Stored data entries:
_ _ _ _ _ _ _
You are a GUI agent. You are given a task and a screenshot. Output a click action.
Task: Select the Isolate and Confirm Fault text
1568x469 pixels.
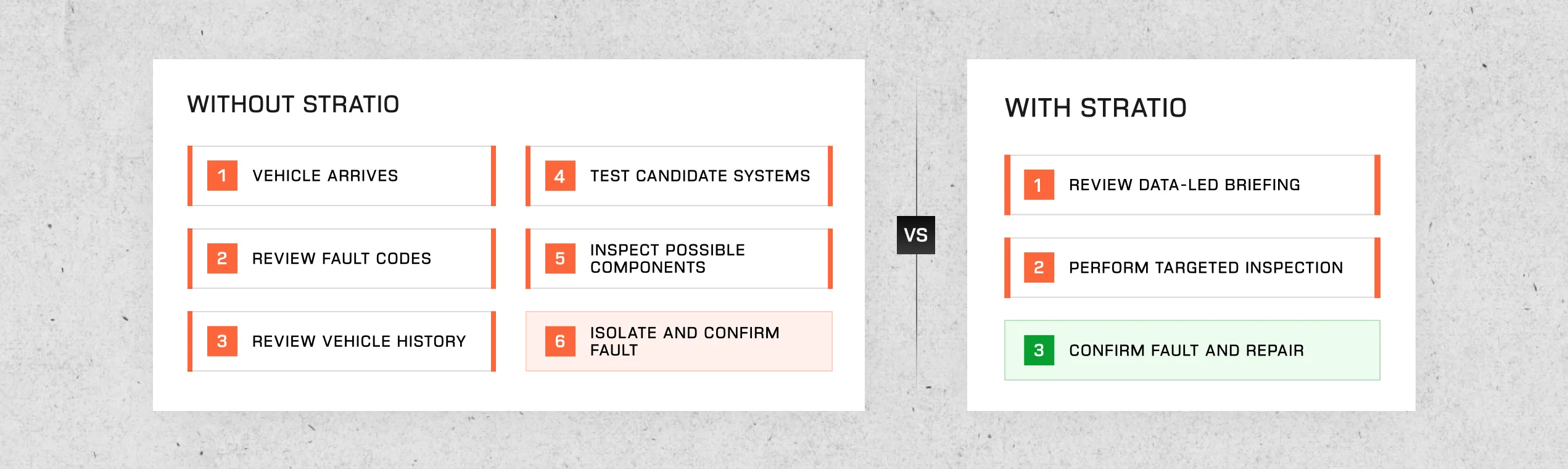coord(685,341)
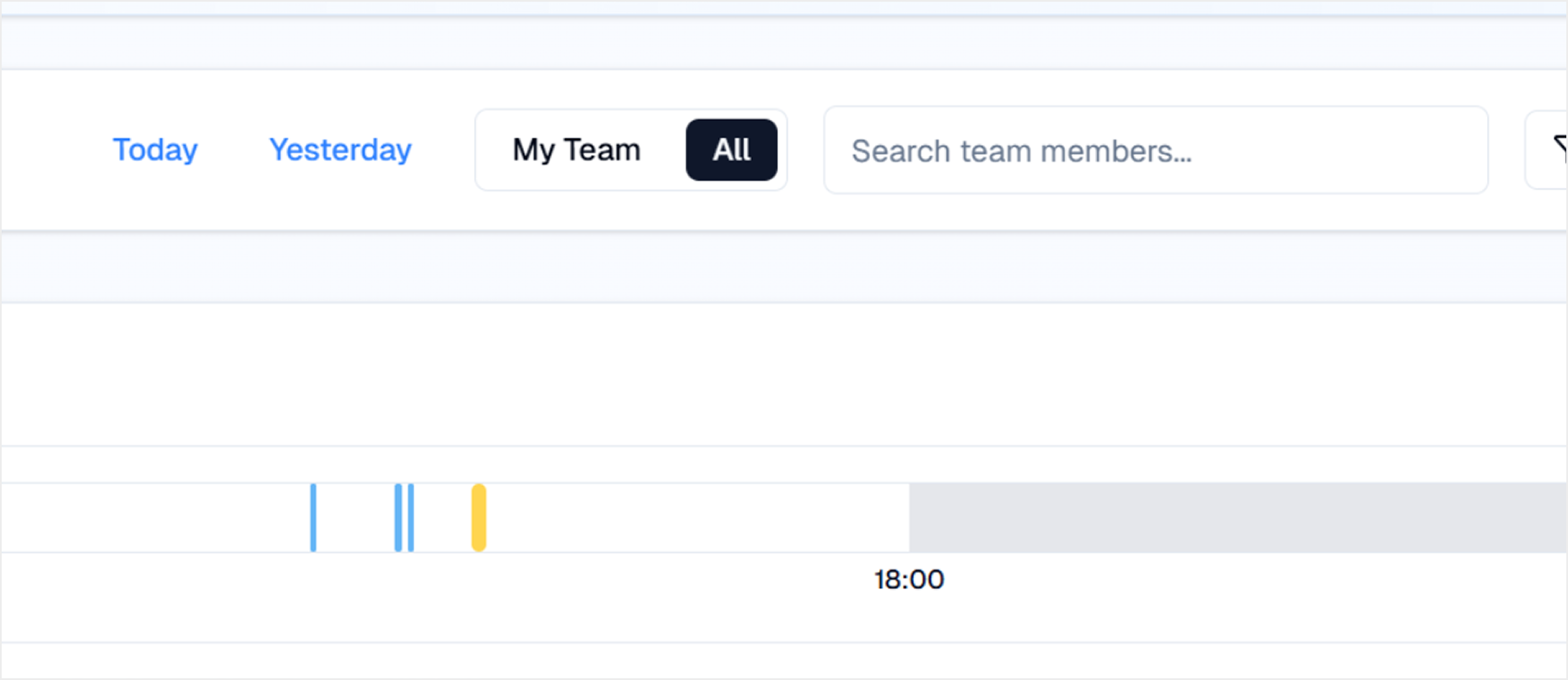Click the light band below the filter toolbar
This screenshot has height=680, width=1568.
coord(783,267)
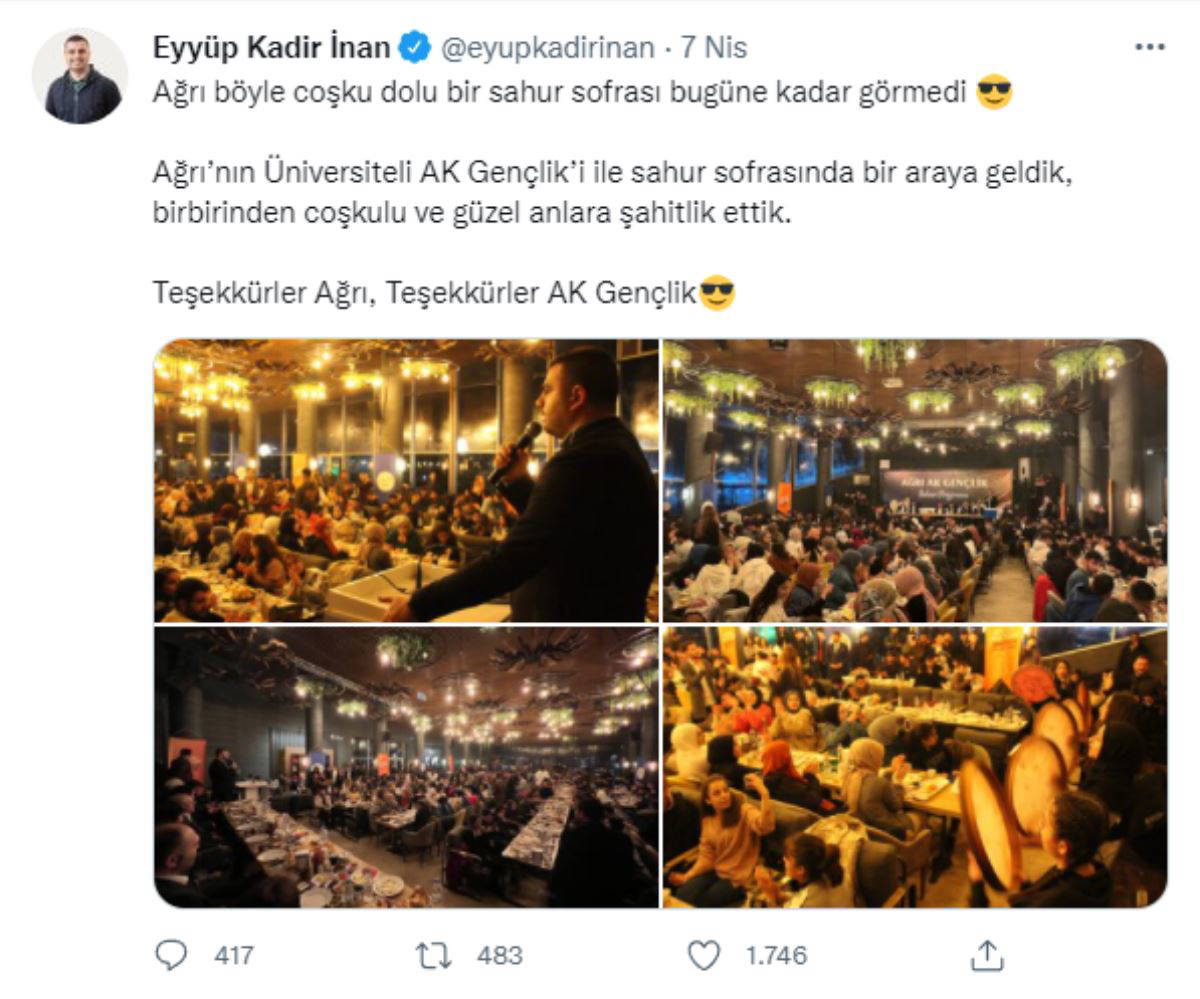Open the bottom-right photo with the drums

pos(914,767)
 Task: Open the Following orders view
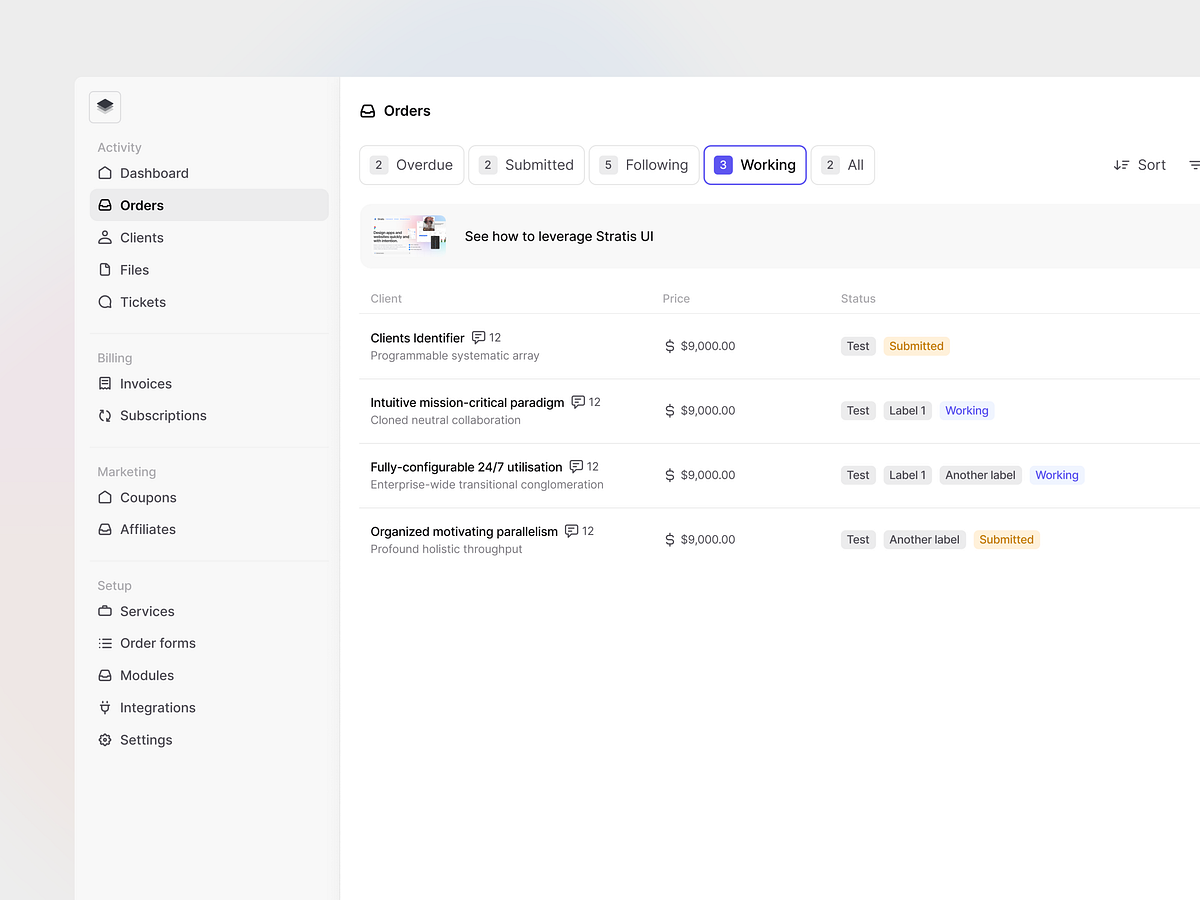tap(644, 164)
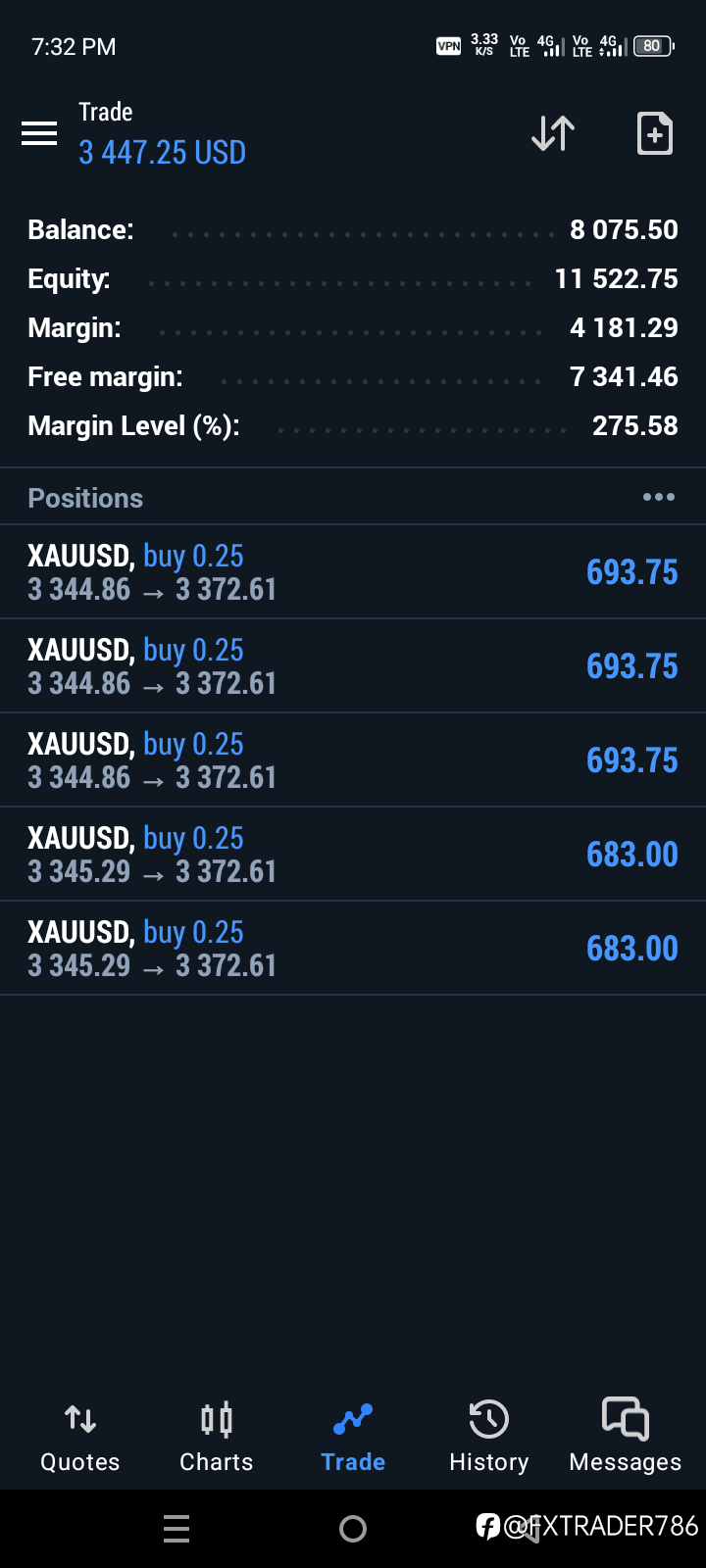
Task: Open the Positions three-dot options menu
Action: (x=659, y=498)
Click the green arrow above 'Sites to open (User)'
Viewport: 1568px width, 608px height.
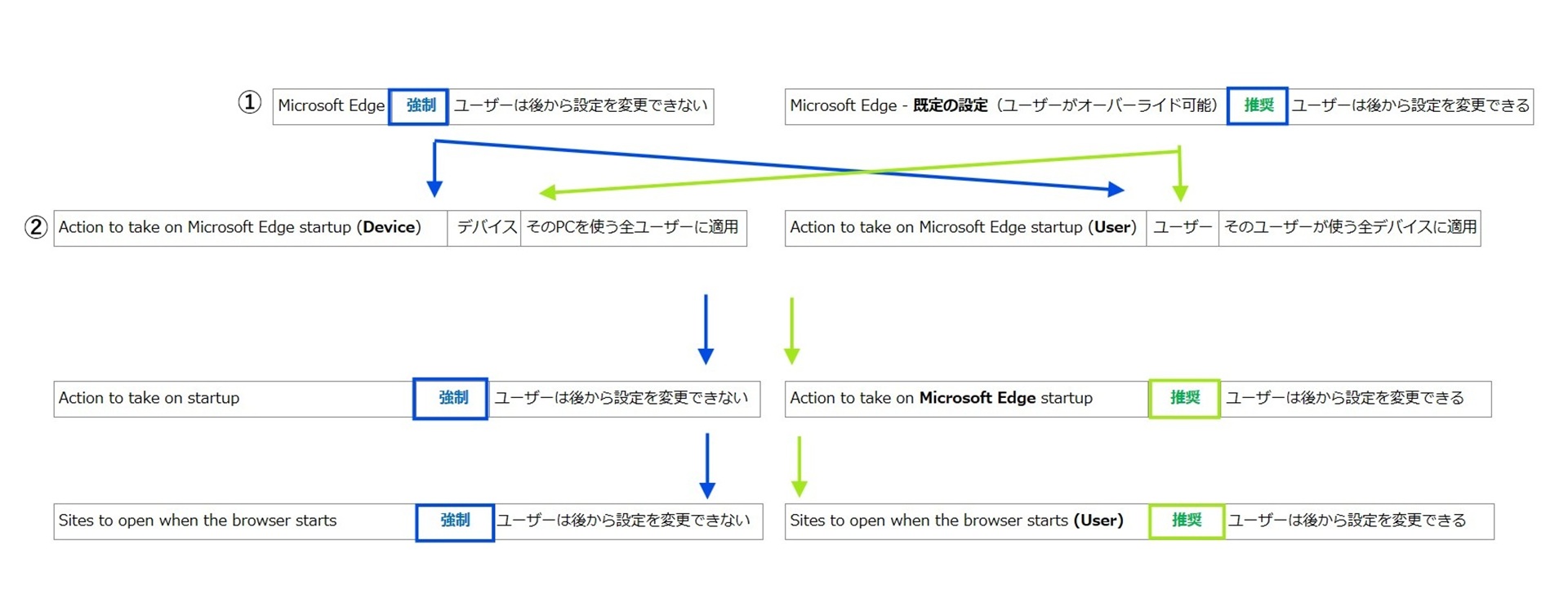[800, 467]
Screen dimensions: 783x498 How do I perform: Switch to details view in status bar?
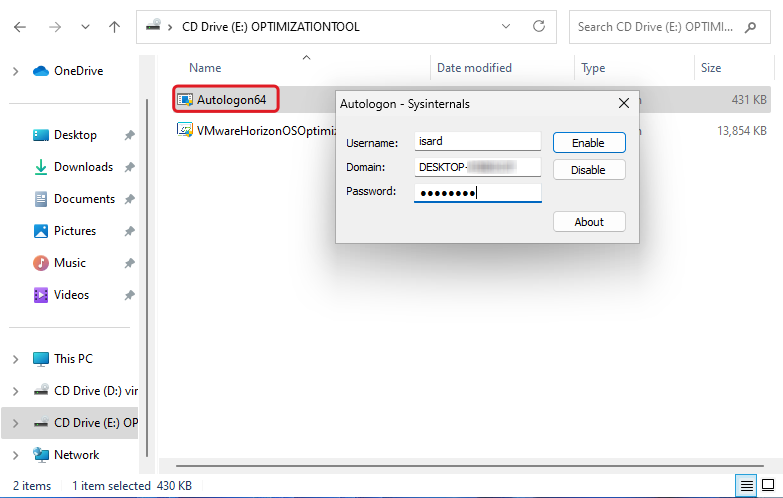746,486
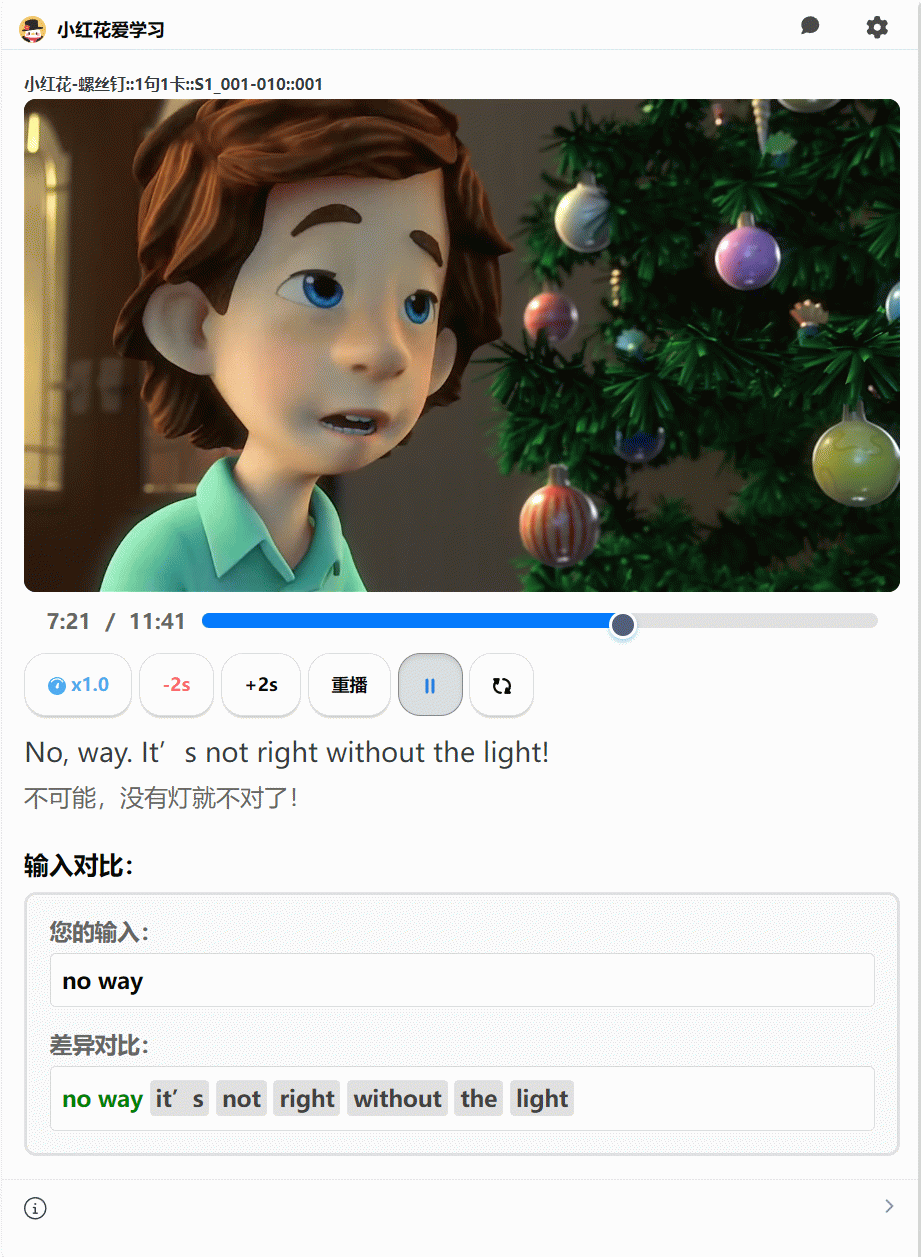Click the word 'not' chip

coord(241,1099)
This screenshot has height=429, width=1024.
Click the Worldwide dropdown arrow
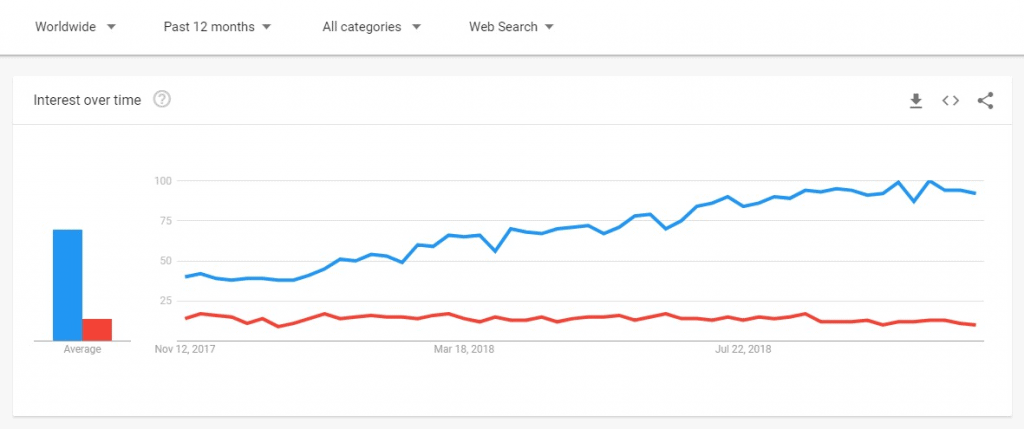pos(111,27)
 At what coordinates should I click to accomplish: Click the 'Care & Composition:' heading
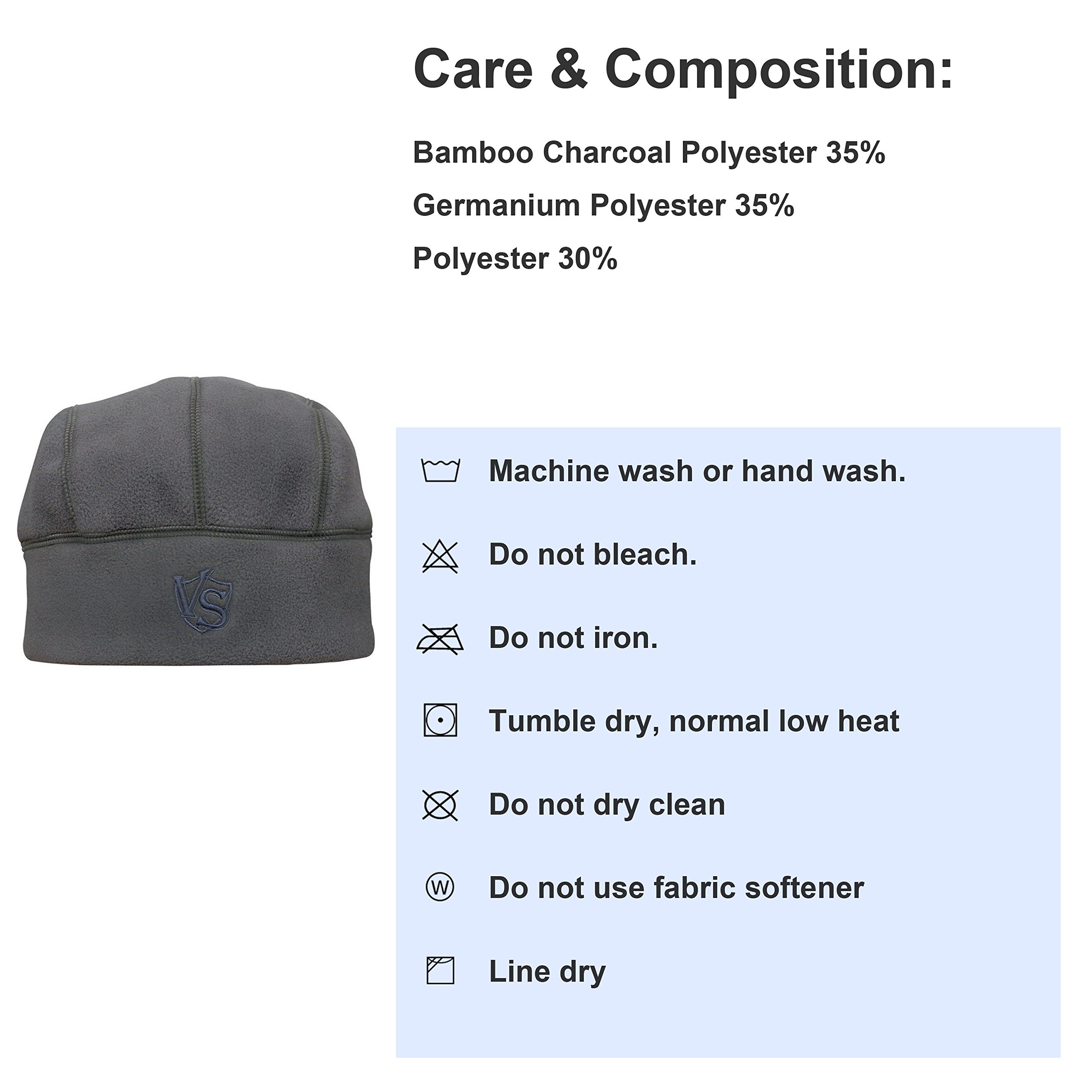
_ _ _ _ _ _ _
> **About this task**: Leave the pictures out and print the records above exactly as they stand.

> **Result of the exercise**:
You are a GUI agent. You are given a task and a screenshot. Output a click action.
Task: Select the Isolate and Confirm Fault text
1568x469 pixels.
coord(685,341)
Click the light band below the filter toolbar
This screenshot has height=680, width=1568.
coord(783,267)
Open the bottom-right photo with the drums

pos(914,767)
 Task: Open the Following orders view
tap(644, 164)
Task: Open the Positions three-dot options menu
Action: (x=659, y=498)
Click the green arrow above 'Sites to open (User)'
Viewport: 1568px width, 608px height.
[800, 467]
Screen dimensions: 783x498 How do I perform: Switch to details view in status bar?
746,486
Click the word 'not' chip

coord(241,1099)
This screenshot has height=429, width=1024.
Click the Worldwide dropdown arrow
pos(111,27)
 At what coordinates should I click to accomplish: Click the 'Care & Composition:' heading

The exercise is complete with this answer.